- Born: August 9, 1966 (age 60) Philippines
- Education: University of the Philippines^{[which?]}
- Occupation: Architect
- Organization: pdp + Architecture
- Website: pdparch.com

= Cathy Saldaña =

Philippine architect

Cathy Saldaña Siegel (born August 9, 1966) is a registered architect and master planner based in Makati, Philippines. She is a prominent advocate for women in the Philippine architecture industry. Saldaña is the owner and managing director of pdp + Architecture in the Philippines and is one of the pioneers for sustainable island and resort developments in the country. She serves as the American Institute of Architects (AIA) International Country representative and is a United Architects of the Philippines (UAP) fellow.

== Early life and education==
She pursued her early education at Miriam College (formerly Maryknoll College) in Quezon City, Philippines. Influenced by her father, who worked as an engineer in public housing for the National Housing Authority, Saldaña's interest for architecture began with her early exposure to the construction industry.

Saldaña earned her Bachelor of Architecture degree from the University of the Philippines College of Architecture in 1990. She also holds a Master's degree in Management from the Asian Institute of Management.

== Career ==
Saldaña is the owner and managing director of pdp + Architecture PH, a firm she founded in 1992. In 2010, she was a director and part owner of ArcoGroup, Inc., but later shifted her focus to her own practice in 2018. She is a partner in the Philippines branch of Weave Collaboration Partner, an architectural outsourcing company and also serves as CEO for Collaboration Authority, an engineering and architectural services company based in Makati, Philippines.

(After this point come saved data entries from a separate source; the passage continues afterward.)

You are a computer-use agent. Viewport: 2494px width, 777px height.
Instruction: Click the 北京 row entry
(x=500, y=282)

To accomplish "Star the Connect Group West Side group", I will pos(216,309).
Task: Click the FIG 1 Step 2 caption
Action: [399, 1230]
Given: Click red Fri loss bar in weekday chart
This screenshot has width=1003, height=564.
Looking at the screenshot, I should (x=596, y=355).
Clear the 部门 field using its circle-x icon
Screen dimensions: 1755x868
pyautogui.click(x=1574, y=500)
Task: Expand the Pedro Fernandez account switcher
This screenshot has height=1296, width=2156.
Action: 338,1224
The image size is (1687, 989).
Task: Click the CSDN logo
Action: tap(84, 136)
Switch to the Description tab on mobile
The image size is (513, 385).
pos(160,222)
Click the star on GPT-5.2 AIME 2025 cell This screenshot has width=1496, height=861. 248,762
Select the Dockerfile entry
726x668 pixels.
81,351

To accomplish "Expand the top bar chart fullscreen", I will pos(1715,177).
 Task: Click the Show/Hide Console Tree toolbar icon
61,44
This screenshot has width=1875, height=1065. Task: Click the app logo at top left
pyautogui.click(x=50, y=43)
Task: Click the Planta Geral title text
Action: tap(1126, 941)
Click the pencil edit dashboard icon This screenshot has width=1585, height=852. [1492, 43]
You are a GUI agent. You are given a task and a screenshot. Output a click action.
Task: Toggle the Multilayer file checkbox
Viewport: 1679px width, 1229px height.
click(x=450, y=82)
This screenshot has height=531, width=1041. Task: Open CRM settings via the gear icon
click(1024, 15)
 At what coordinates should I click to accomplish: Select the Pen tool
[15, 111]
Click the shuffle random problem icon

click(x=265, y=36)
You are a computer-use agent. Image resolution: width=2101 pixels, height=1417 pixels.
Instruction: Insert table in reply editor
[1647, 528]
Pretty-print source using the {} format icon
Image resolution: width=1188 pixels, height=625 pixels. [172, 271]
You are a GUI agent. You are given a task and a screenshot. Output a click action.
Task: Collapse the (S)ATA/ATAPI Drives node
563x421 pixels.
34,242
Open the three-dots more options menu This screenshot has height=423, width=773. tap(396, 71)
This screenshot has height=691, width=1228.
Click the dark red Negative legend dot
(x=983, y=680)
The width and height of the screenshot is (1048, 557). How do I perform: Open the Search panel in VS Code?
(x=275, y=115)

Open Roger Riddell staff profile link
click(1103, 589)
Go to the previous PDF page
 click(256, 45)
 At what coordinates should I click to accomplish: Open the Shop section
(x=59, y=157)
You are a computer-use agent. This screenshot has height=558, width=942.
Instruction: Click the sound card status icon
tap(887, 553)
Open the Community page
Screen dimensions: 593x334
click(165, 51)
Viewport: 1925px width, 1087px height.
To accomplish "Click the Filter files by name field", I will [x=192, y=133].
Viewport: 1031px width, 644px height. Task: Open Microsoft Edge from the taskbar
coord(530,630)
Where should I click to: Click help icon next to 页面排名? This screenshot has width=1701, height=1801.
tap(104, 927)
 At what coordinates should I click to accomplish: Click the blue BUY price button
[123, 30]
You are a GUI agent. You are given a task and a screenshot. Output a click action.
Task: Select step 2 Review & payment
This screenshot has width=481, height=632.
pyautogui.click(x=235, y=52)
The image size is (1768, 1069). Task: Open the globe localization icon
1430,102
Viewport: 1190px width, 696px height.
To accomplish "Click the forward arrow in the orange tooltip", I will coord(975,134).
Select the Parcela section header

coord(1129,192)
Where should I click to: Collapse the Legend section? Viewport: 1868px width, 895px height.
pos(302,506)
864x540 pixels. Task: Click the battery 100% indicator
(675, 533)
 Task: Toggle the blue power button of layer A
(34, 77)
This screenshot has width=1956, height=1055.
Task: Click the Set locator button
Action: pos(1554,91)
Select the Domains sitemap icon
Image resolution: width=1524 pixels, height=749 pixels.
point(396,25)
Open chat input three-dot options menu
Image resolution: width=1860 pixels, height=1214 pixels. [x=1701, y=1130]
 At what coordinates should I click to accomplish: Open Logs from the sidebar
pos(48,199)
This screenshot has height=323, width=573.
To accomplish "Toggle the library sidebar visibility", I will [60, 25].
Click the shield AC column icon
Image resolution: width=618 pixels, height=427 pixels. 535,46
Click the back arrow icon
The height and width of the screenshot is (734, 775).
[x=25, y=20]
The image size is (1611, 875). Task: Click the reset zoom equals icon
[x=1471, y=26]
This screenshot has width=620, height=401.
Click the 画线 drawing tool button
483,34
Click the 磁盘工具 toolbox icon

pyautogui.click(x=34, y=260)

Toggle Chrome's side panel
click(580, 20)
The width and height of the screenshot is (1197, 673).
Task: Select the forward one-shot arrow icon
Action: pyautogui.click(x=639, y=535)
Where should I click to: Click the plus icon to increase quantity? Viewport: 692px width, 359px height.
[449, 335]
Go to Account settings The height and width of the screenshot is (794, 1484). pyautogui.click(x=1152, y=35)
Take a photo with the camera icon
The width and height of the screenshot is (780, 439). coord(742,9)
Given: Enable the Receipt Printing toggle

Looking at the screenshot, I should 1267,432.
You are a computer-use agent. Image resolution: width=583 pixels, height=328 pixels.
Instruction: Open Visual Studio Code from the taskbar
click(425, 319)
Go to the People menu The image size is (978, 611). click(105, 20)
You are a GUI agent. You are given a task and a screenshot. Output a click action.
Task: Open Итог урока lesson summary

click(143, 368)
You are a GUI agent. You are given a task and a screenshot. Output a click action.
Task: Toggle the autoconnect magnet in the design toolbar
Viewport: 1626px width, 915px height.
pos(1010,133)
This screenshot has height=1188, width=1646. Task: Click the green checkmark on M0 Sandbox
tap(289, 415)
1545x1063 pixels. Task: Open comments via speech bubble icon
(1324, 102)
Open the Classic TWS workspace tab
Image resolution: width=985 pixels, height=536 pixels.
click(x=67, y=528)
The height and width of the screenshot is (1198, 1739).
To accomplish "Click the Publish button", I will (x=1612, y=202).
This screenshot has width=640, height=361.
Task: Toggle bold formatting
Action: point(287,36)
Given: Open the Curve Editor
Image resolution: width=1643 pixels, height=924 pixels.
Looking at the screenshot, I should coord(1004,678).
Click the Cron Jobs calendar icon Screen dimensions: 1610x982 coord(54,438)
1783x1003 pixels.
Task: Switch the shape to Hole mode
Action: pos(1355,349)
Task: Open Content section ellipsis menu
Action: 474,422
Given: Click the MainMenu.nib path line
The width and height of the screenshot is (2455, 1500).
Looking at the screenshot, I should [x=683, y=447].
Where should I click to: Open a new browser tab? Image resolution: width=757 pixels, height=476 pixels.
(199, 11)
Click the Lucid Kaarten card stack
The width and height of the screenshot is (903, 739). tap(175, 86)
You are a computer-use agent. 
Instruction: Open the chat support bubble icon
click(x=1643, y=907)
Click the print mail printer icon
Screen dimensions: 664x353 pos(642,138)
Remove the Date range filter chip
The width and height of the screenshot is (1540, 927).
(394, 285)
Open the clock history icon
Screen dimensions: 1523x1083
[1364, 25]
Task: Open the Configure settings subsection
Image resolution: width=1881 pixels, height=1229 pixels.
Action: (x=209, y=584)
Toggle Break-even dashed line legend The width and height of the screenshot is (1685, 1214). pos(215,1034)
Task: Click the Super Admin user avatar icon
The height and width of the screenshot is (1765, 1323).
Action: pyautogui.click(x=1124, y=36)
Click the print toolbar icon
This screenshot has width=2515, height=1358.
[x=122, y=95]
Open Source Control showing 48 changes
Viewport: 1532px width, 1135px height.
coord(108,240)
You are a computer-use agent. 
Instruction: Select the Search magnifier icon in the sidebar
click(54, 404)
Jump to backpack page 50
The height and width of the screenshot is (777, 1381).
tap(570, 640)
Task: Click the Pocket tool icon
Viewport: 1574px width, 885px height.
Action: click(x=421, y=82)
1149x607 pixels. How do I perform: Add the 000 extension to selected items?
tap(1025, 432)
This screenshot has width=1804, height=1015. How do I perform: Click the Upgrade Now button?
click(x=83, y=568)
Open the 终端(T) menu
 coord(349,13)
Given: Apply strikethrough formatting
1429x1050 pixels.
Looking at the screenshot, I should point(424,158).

Aside from being an advocate for women in the field of architecture, Saldaña is also focused on sustainability and is a certified Green Building Professional by the U.S. Green Building Council (USGBC). Her practice remains at the forefront of sustainable architectural design in the Philippines.

Her commitment to advancing women in the industry lead her to co-chair the Women's Leadership Initiative-Philippines. Additionally, Saldaña was selected by the United Architects of the Philippines (UAP) to be the Philippine correspondent to the Union of International Architects Women in Architecture Committee (UIA WIA) and was elevated as a UAP Fellow in April 2019. Additionally, PDP Architects with her leadership, is recognized as one of the few women-led architectural firms in the Philippines, overseeing a large number of female-led projects.

=== Notable projects ===
Cathy’s notable projects include the Drift Beach Club in Dumaguete, I-Land Residences in Cloverleaf, Seda Lio in El Nido, Palawan. Additionally, she has been involved in airport projects for Ayala Land, and various projects by Marriott Hotels. Her project, the Diamond Tower in Damosa Land, Davao City was awarded Best Architecture Design for an Office Tower from the 2019 Philippine Property Awards.

==Personal life==
In 2016, Cathy married Alex Siegel in Cambridge, Massachusetts. She currently resides in Makati with her husband and two Golden Retrievers, Smith and Wesson.